Según se va al cielo Veréis un tablao Que montó frascuelo En donde cada noche Pa' las buenas almas El currito "el palmo" Sigue dando palmas Y canta sus males. (Joan Manuel Serrat)
Aunque, si soy honesto, en un principio sí quise, claro que quise enterarme de qué le había pasado a Mercedes en la Capital. Cuando volvió del brazo de Ramiro, al parecer radiante y sin pesar alguno por haberse largado de casa y del pueblo, dejando a la familia agobiada, yo hervía de curiosidad.
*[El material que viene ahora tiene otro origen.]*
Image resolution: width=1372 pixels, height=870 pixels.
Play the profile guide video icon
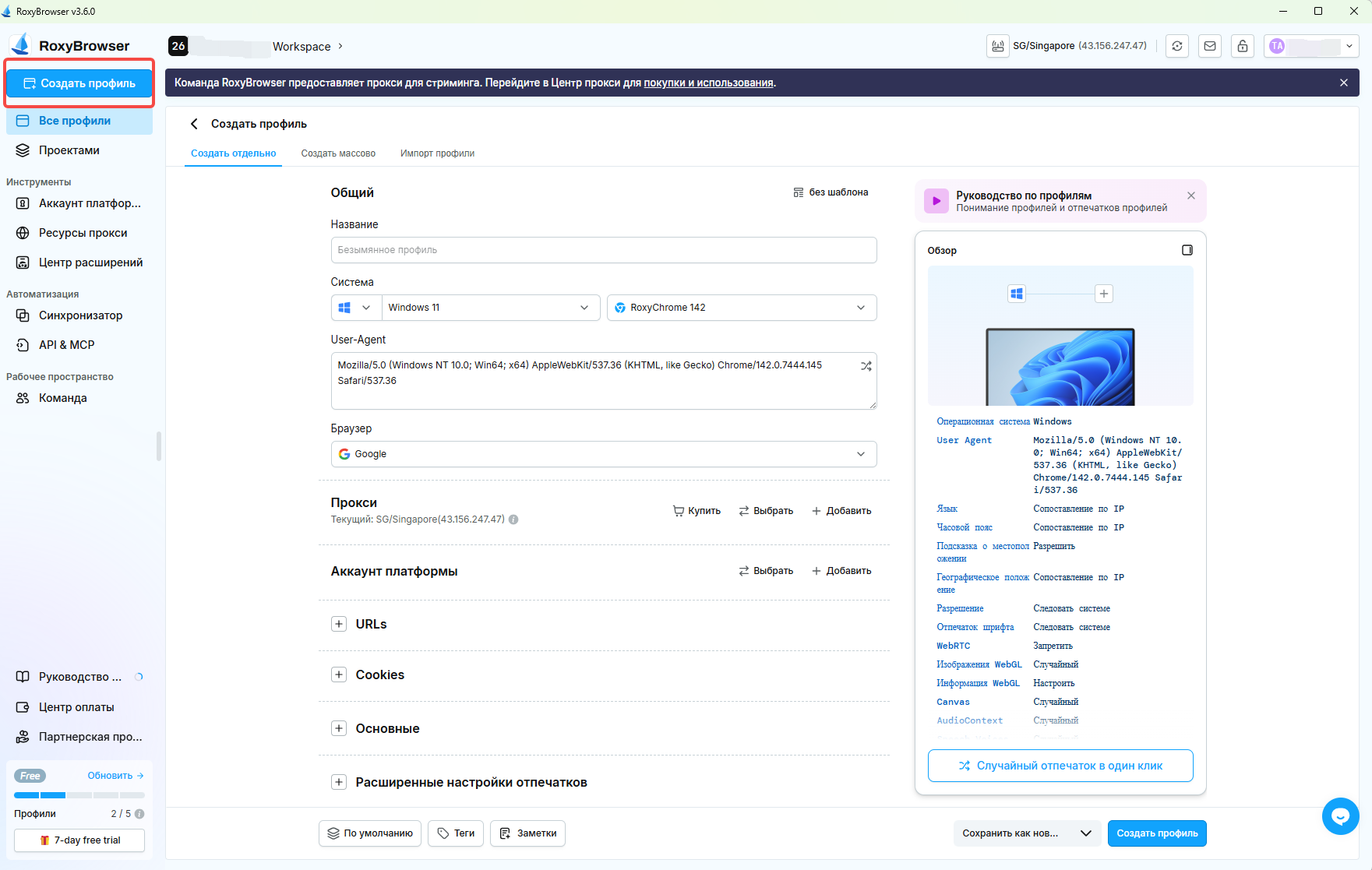pos(936,201)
No todos los días una niña bien, una señorita de buen apellido y con novio formal, lo deja todo para buscar éxito en la ciudad. Solo a Mercedes se le podía ocurrir semejante disparate. ¡Éxito! Una muchacha que creció flotando entre plumas, que no conoció nada más que mimos y lisonjas, y que, para cumplir con el rol de mujer progresista, estudió un par de años de computación sabiendo que la profesión le serviría más como pasatiempo que otra cosa. Como si Ramiro fuera la clase de hombre que se queda tranquilo con una esposa que pierde el tiempo en un trabajo. Para eso están las fundaciones, los hijos y los gimnasios, según él. “Que esto aún es un pueblo como Dios manda, no una urbe desenfrenada”.
Así que Mercedes, sin dar más pista que entornar los ojos cuando lo escuchaba, cortó el noviazgo y se evaporó. Y ahí estábamos mis padres y yo, releyendo hasta el cansancio la nota anegada de perfume —gastado gesto dramático, como la mayoría de sus arrebatos— que dejó sobre la mesa del comedor: “Me marcho a Quito; sé que, en una ciudad, rodeada de gente moderna, podré alcanzar mi potencial. No se preocupen por mí, papacillos míos, que cuando venga al pueblo seré toda una cantante. Y díganle a Carlitos que su hermana menor sabe cuidarse, que no cometa una locura saliendo a buscarme sin rumbo fijo”.
En aquel entonces no supe si reírme ante la idea de ir corriendo tras una hermana desubicada, si consolar a mi madre, que lloraba maldiciendo las clases de guitarra que le permitió tomar a la niña, o si sentirme satisfecho en secreto por el desplante que había recibido mi arcaico futuro cuñado. De lo que no tuve la menor duda fue que la chiquilla estaría bien; Mercedes, a pesar de su candidez e inconsciencia, sabía evitar las caídas. Muestra de ello eran las joyas que desaparecieron con ella.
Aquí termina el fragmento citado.